Telling bawdy jokes, asking for vacation time and spending time on Facebook are bad moves for newbies.
When you’re new to a job, you’re subject to a whole different set of rules than you are once you’ve been there longer. Co-workers don’t know you well yet, so small behaviors can carry more weight. Actions that might go unnoticed six months down the road can raise concerns about your work ethic, reliability and judgment.
Here are eight things that you shouldn’t do when you’re new to the job – but that are OK to do later.
1. Asking for vacation time during your first few months. In most cases, taking time off soon after starting a job will raise eyebrows. Your manager is likely to think, “She just started, she’s still being trained and she already wants time off?” Exceptions to this are if a close family member is seriously ill or if you cleared the time off before accepting the job.
2. Complaining to your co-workers about your new boss. Frankly, it’s not great to complain to your co-workers about your boss no matter how long you’re been at your job – but when you’re new, it comes across as especially tone-deaf. Even co-workers who aren’t your manager’s biggest fans are likely to be put off by it, simply because complaining so early on signals that you’re likely to be a prima donna who doesn’t even settle in before finding fault. Similarly …
3. Bad-mouthing your old job or old boss. Once they know you better, your new co-workers might be thrilled to hear your war stories about your crazy former boss or your nightmare cubicle-mate at your old job. But if you share that stuff when you’re new, you’ll just come across as someone willing to bad-mouth colleagues. People are more likely to think, “Wow, that’s going to be us she’s talking about one day.” Wait until you know each other better before you break out the work horror stories.
4. Taking long lunches before you know the lunch culture of your new workplace. This sometimes trips up people coming from a workplace where hourlong lunches were the norm and are moving to an office where people take half an hour or simply eat at their desks. When you’re starting a new job, it’s smart to observe the lunch culture for a few days until you have a feel for your new office’s norms. It’s also fine to ask a co-worker, “What do people normally do for lunch?”
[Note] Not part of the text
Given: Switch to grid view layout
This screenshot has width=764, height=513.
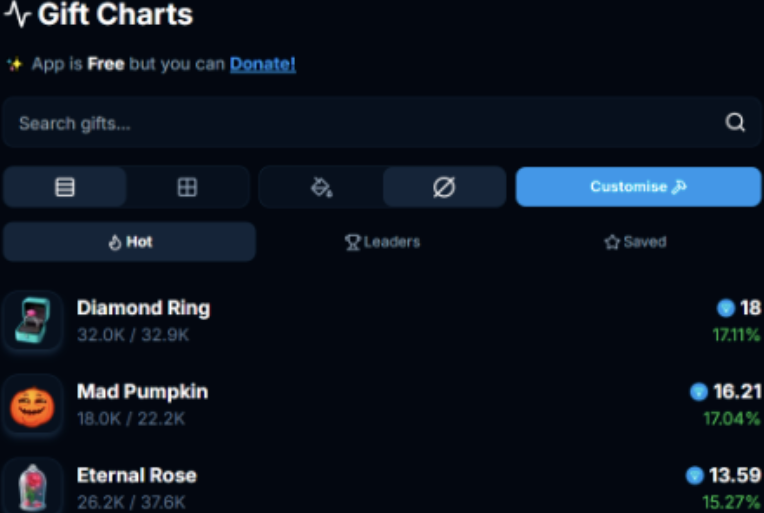Looking at the screenshot, I should [187, 187].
5. Pushing the envelope on business expenses. As the new guy, there’s no faster way to torpedo your reputation than asking to stay at a more expensive hotel during business travel or rent a nicer car. Once you’ve established yourself as a great employee, you might be able to get away with arguing the merits of these things – but if you try it as a new employee, it will define you in a way that will hurt you.
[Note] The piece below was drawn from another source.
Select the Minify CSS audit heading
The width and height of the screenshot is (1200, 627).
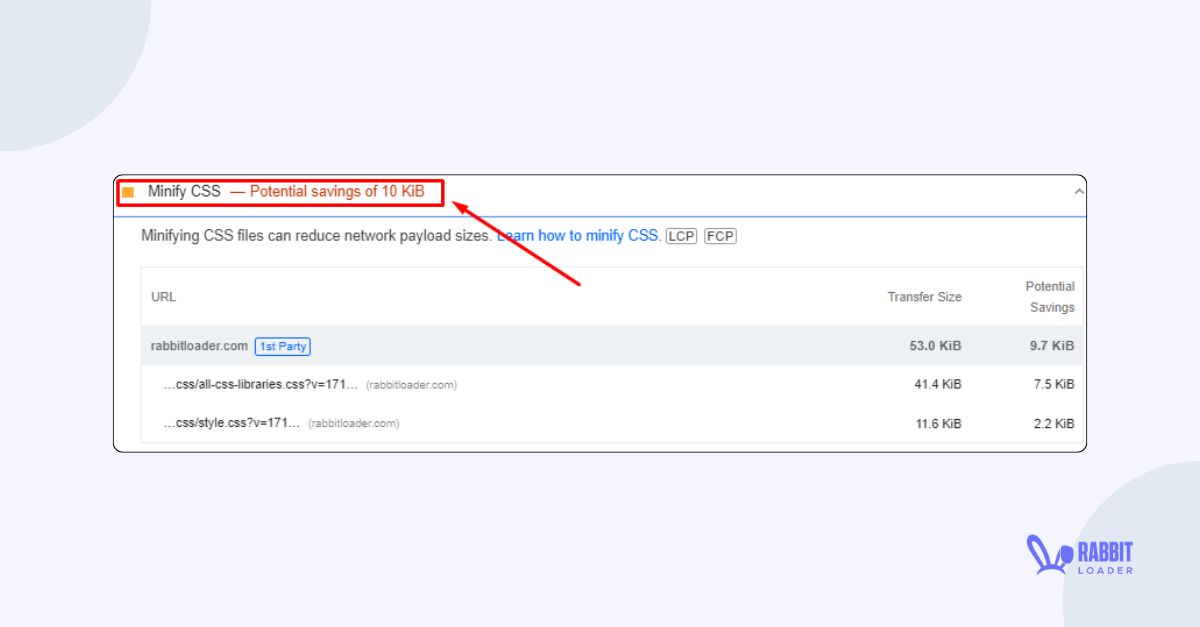[x=185, y=191]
6. Using bawdy humor. It might never be OK to do this in your workplace, but there are certainly some offices that have a higher tolerance for risqué humor than others. However, if you plunge right in without getting to know your new co-workers better, you risk alienating and offending people if you’ve read them wrong. Wait until you have a much better feel for your new office’s culture before breaking out even borderline jokes. Even at that point, proceed with caution. Just because you’ve seen one person doing it doesn’t mean that everyone else is comfortable with it.
7. Spending time on Facebook or other social sites. Once you’ve proven yourself as someone who works hard and produces high-quality work, it might be entirely fine to take the occasional Facebook break. But when you’re new on the job, being spotted on time-wasting sites is likely to make your co-workers – and especially your manager – worry about your work ethic.
8. Calling in sick during your first month, unless it’s truly dire. Rightly or wrongly, if you call in sick while you’re new on the job, your manager is likely to worry that it’s going to be the start of pattern and that you’re not reliable. Of course, if you’re truly sick and especially if you’re contagious, you might have no choice. In that case, you should make it clear that it’s an unusual occurrence. It doesn’t hurt to add, “I’m mortified that this happened during my first month.” The idea is that you want to reassure your new manager that this isn’t the first of many absences.